Hipertensa, diabética, grávida e obesa era exatamente o perfil da jovem Flávia Carvalho, 29 anos, que morreu em julho do ano passado vítima da Covid-19 na Maternidade Dona Evangelina Rosa. Ela deixou sete filhos: as duas mais velhas vivem em Bacabal-MA e cinco vivem em Teresina com o pai, Rodrigo da Silva e os avós paternos, dentre eles a pequena Maria Cecília, de 10 meses, da qual estava grávida e só teve o convívio de três dias com a mãe.

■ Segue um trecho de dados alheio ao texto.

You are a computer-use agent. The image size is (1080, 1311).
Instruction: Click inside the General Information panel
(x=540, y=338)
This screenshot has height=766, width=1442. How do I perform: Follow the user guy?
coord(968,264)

A morte repentina de Flávia gerou um rede de solidariedade enorme, que garantiu comida, roupas e casa nova e toda mobiliada aos filhos (Jefferson de 5 anos, os gêmeos Lucas e Miguel de 4 anos, Isadora de 2 anos e Maria Cecília), além de reforma da casa do avô. Ajuda que veio de pessoas de diversos municípios piauienses. Muita coisa recebida foi também compartilhada pela família com abrigos e outras famílias mais necessitadas.

Agora o pai e avô estão desempregados. "Toda ajuda é bem-vinda. Hoje precisamos de comida, do leite da neném e fraldas", observa o avô, relatando que teve um momento difícil em que por conta de denúncias infundadas quiseram tirar a guarda das crianças do pai, mas com a ajuda dos vizinhos e assistência social conseguiram contornar.

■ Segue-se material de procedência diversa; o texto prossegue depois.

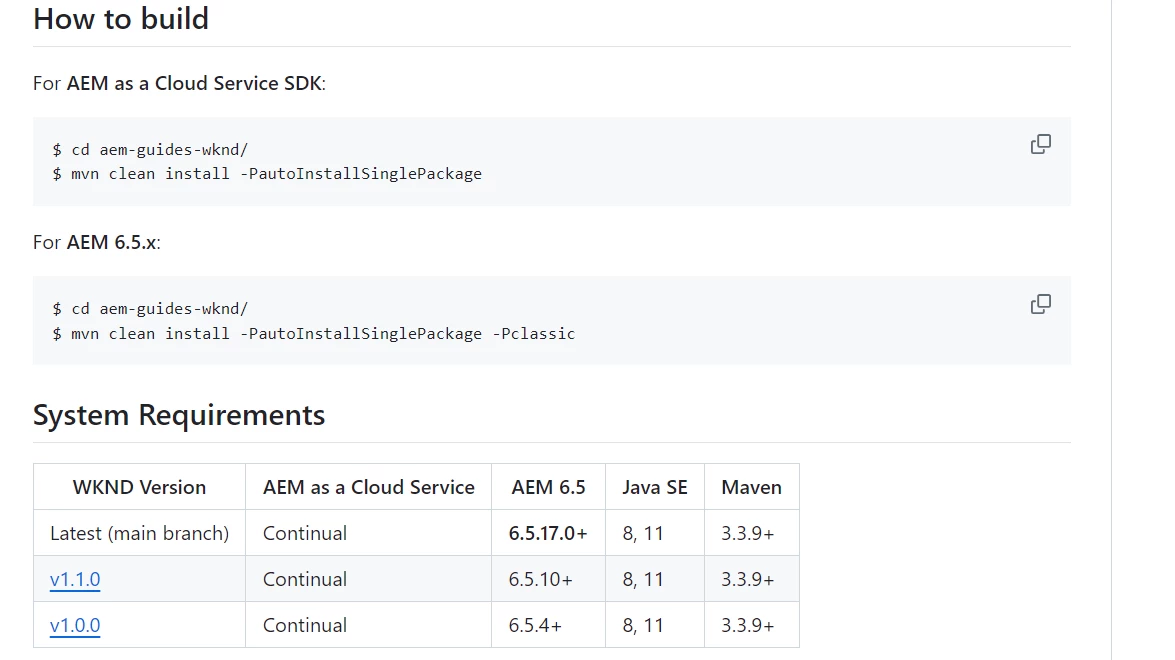Click the "AEM 6.5" column header
The height and width of the screenshot is (660, 1175).
[x=548, y=487]
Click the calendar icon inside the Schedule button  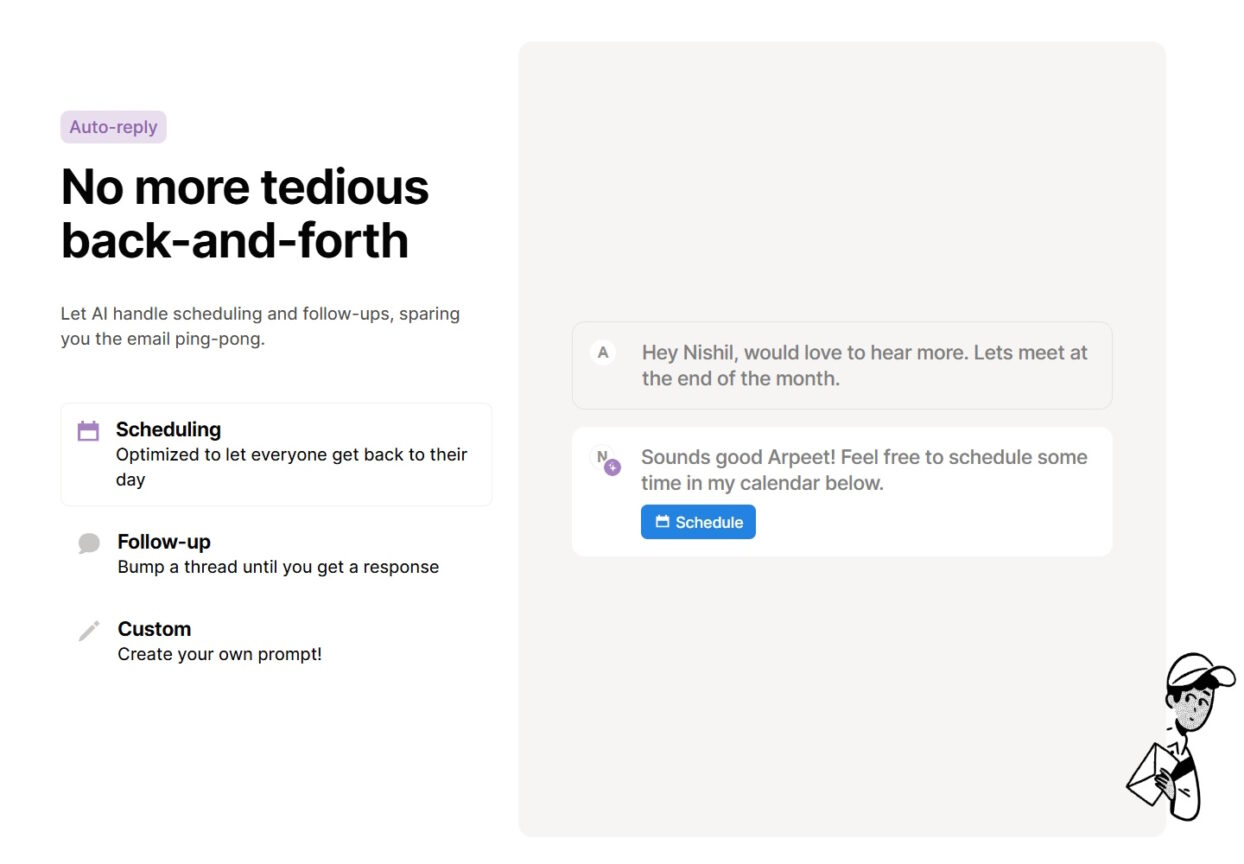click(x=662, y=521)
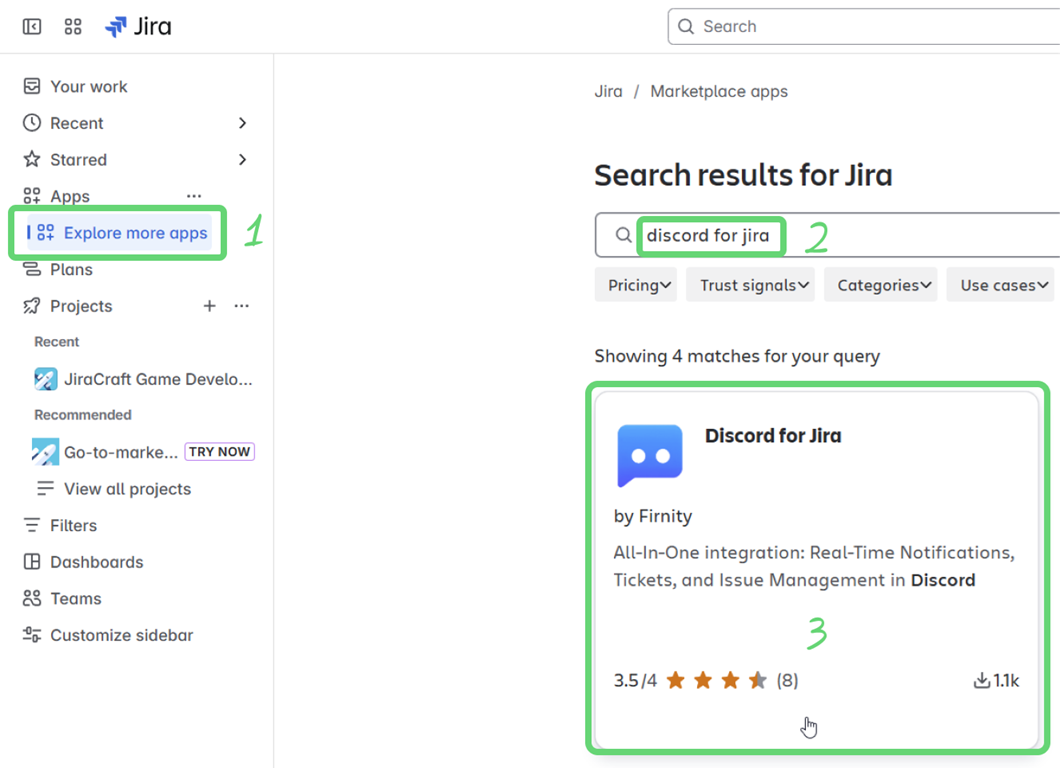Open the Categories filter dropdown
The width and height of the screenshot is (1060, 768).
pos(880,285)
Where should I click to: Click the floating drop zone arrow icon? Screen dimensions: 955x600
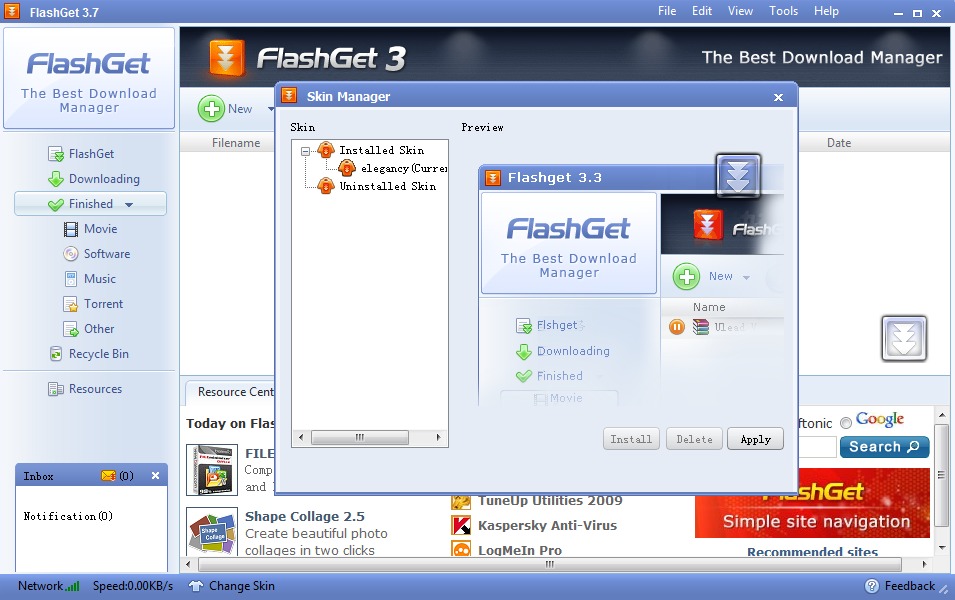(x=904, y=339)
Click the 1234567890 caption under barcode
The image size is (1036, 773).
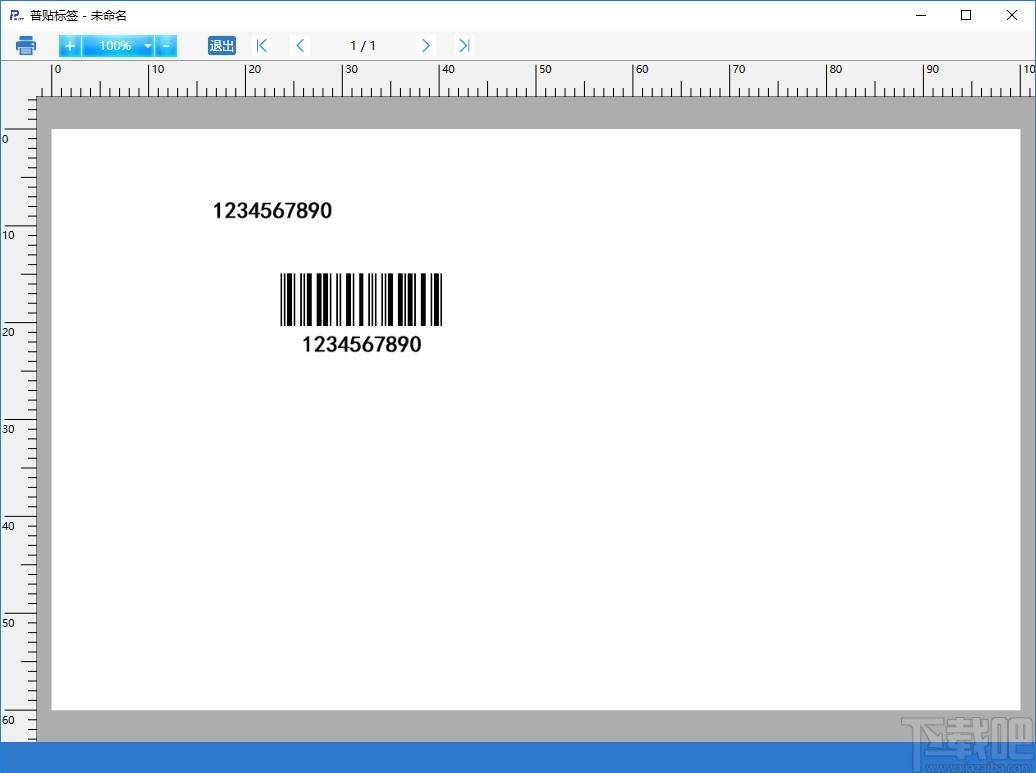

Foto: Arquivo pessoalGeovanne Silva
Geovanne Silva e Jade 

 

Geovanne Silva é outro piauiense duramente impactado pelo coronavírus. Perdeu a sogra, esposa e filho. Sua esposa, Jade Nascimento, tinha apenas 28 anos e contraiu o vírus com 27 semanas de gestação. Ela ficou dois meses internada e, neste período, o bebê faleceu ainda no útero e a mãe de Jade foi à óbito por Covid-19. Jade não resistiu e também morreu, deixando o marido e uma filha de sete anos, que hoje mora com o pai biológico em Fortaleza.

"Não sei nem o que dizer. Tem dias que não durmo ainda com crises de ansiedade. Choro bastante ainda mais tô tentando viver. Lições é que não perca tempo de viver intensamente como se não houvesse o amanhã, porque, afinal, vivemos pra morrer e não custa dizer que ama a quem amamos todos os dias. É preciso se cuidar sempre, porque não é uma simples doença. Eu não só perdi o amor da minha vida, como eu perdi também o fruto do nosso amor, que foi nosso filho que nós estávamos esperando e minha sogra também. Então o que tenho a dizer é que vamos viver e vamos amar intensamente e o mais importante é cuidar e valorizar", declara Geovanne Santos.

Em 2020 e 2021, a Maternidade Dona Evangelina Rosa registrou 1.143 gestantes internadas em virtude de complicações da Covid-19 e 13 óbitos (6 somente em 2021). Os óbitos infantis em 2021 totalizam cinco, mas apenas um foi confirmado para Covid. Os demais estão em investigação.